■ EXERCISE MATERIALS
******

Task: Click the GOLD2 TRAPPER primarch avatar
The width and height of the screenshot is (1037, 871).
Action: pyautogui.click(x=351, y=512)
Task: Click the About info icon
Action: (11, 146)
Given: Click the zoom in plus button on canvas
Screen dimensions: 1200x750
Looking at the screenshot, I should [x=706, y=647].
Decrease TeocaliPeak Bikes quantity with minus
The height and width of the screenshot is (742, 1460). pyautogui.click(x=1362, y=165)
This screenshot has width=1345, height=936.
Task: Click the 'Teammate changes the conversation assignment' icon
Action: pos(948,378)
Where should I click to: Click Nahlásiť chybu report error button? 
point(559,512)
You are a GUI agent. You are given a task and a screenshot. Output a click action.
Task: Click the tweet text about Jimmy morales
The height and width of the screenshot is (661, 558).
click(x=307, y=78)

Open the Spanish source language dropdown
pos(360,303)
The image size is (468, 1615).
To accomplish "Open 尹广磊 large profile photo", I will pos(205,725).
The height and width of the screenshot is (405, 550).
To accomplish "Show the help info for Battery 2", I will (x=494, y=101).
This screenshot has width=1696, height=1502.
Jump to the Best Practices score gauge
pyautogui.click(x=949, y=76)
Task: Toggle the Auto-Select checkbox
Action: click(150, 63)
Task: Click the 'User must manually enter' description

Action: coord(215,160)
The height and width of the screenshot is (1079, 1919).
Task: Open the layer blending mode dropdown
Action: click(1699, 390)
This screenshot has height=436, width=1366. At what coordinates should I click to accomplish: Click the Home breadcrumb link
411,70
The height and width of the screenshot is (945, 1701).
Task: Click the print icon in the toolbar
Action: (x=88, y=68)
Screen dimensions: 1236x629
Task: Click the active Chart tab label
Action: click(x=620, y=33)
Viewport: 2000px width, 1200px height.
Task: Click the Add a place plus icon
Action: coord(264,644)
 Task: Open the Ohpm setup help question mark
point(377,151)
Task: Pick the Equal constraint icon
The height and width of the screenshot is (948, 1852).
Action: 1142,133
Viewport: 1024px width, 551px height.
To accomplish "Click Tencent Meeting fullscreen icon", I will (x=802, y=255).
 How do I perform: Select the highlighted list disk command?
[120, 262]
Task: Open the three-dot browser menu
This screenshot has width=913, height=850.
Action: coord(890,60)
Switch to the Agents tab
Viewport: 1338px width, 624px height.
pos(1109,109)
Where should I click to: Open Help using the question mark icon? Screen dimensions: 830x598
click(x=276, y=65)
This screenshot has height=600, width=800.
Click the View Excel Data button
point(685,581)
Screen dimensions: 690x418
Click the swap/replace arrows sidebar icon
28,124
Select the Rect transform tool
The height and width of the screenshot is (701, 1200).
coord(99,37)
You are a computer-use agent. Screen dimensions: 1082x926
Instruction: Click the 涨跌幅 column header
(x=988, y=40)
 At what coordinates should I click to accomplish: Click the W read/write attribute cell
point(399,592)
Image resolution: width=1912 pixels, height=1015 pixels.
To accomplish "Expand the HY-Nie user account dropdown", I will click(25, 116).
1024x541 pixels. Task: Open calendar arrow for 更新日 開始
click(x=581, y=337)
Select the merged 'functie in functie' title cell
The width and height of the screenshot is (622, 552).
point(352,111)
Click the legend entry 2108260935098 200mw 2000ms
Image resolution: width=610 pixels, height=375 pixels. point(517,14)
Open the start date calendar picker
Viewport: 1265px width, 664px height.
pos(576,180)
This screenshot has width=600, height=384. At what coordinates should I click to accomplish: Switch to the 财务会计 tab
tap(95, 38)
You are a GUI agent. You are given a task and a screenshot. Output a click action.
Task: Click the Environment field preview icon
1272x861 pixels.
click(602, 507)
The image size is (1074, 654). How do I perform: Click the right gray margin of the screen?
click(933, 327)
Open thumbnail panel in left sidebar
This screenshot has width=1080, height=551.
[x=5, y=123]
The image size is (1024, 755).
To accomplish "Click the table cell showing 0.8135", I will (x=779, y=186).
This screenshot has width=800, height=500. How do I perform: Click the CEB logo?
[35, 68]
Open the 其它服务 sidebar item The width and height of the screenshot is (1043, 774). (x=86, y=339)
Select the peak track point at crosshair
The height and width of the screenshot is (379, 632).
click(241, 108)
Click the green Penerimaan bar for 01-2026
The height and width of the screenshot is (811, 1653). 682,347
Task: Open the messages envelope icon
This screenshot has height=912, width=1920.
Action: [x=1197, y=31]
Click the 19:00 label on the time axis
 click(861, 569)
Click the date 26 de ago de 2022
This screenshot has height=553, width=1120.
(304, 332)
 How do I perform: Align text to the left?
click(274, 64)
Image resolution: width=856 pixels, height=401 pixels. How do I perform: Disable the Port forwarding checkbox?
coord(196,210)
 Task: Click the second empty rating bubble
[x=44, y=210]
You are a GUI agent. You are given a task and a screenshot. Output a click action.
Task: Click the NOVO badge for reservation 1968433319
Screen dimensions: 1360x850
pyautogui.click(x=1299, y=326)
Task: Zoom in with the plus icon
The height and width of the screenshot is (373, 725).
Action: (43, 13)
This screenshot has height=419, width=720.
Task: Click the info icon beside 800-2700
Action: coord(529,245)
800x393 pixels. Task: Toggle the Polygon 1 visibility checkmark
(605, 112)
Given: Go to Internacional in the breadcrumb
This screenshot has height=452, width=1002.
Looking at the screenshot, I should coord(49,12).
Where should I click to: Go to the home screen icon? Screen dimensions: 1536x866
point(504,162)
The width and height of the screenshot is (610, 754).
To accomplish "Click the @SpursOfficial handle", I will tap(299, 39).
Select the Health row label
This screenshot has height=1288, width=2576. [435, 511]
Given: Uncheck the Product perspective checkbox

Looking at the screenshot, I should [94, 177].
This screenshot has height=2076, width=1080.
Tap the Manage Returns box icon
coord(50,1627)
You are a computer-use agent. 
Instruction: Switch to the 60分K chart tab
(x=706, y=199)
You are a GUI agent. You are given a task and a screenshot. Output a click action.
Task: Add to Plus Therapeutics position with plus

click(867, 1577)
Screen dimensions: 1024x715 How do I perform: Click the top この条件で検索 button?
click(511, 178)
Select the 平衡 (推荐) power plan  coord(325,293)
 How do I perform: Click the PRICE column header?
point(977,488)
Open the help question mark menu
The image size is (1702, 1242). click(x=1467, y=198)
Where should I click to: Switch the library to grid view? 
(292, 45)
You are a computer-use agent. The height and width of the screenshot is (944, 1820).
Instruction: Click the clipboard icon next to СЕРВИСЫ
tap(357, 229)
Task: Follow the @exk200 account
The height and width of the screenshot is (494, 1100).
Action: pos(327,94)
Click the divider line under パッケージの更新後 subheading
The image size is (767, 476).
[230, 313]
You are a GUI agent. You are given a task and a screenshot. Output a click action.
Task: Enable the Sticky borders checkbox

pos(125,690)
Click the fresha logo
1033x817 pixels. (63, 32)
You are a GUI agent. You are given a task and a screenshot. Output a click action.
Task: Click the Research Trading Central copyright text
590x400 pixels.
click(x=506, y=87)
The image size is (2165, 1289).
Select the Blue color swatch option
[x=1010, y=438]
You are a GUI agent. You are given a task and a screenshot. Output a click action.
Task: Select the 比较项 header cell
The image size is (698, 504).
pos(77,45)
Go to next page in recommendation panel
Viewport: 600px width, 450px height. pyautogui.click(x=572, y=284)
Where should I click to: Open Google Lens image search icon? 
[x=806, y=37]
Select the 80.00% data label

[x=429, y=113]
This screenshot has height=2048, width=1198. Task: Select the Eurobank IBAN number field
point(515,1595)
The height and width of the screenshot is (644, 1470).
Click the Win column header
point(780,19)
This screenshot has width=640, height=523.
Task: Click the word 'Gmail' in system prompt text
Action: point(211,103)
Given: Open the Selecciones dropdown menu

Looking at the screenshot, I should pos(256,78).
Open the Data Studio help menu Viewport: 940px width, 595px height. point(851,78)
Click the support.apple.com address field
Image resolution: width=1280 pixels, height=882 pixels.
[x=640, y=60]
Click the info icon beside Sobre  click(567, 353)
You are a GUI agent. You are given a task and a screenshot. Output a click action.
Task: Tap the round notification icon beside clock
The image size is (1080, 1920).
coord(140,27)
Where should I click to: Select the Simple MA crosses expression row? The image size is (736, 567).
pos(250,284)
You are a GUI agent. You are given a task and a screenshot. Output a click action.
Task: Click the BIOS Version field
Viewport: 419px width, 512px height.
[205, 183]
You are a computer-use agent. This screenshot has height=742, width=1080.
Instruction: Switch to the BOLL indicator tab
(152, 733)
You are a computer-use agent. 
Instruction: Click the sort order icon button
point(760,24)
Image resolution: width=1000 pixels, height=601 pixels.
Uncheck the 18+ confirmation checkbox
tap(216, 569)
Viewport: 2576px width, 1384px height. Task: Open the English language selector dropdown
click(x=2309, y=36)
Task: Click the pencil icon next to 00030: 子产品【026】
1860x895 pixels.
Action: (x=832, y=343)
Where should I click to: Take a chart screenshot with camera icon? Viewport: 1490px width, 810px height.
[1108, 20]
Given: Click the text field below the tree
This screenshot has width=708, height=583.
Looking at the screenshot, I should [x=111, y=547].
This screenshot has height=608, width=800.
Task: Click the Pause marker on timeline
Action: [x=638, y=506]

******

■ TO DO
In the entries above, find each line with the word "will" and return it.

■ WRITTEN SOLUTION
To accomplish "Open 尹广磊 large profile photo", I will pos(205,725).
To accomplish "Show the help info for Battery 2", I will (x=494, y=101).
To accomplish "Click Tencent Meeting fullscreen icon", I will (x=802, y=255).
To accomplish "Expand the HY-Nie user account dropdown", I will click(25, 116).
To accomplish "Click the table cell showing 0.8135", I will (x=779, y=186).
To accomplish "Click the @SpursOfficial handle", I will tap(299, 39).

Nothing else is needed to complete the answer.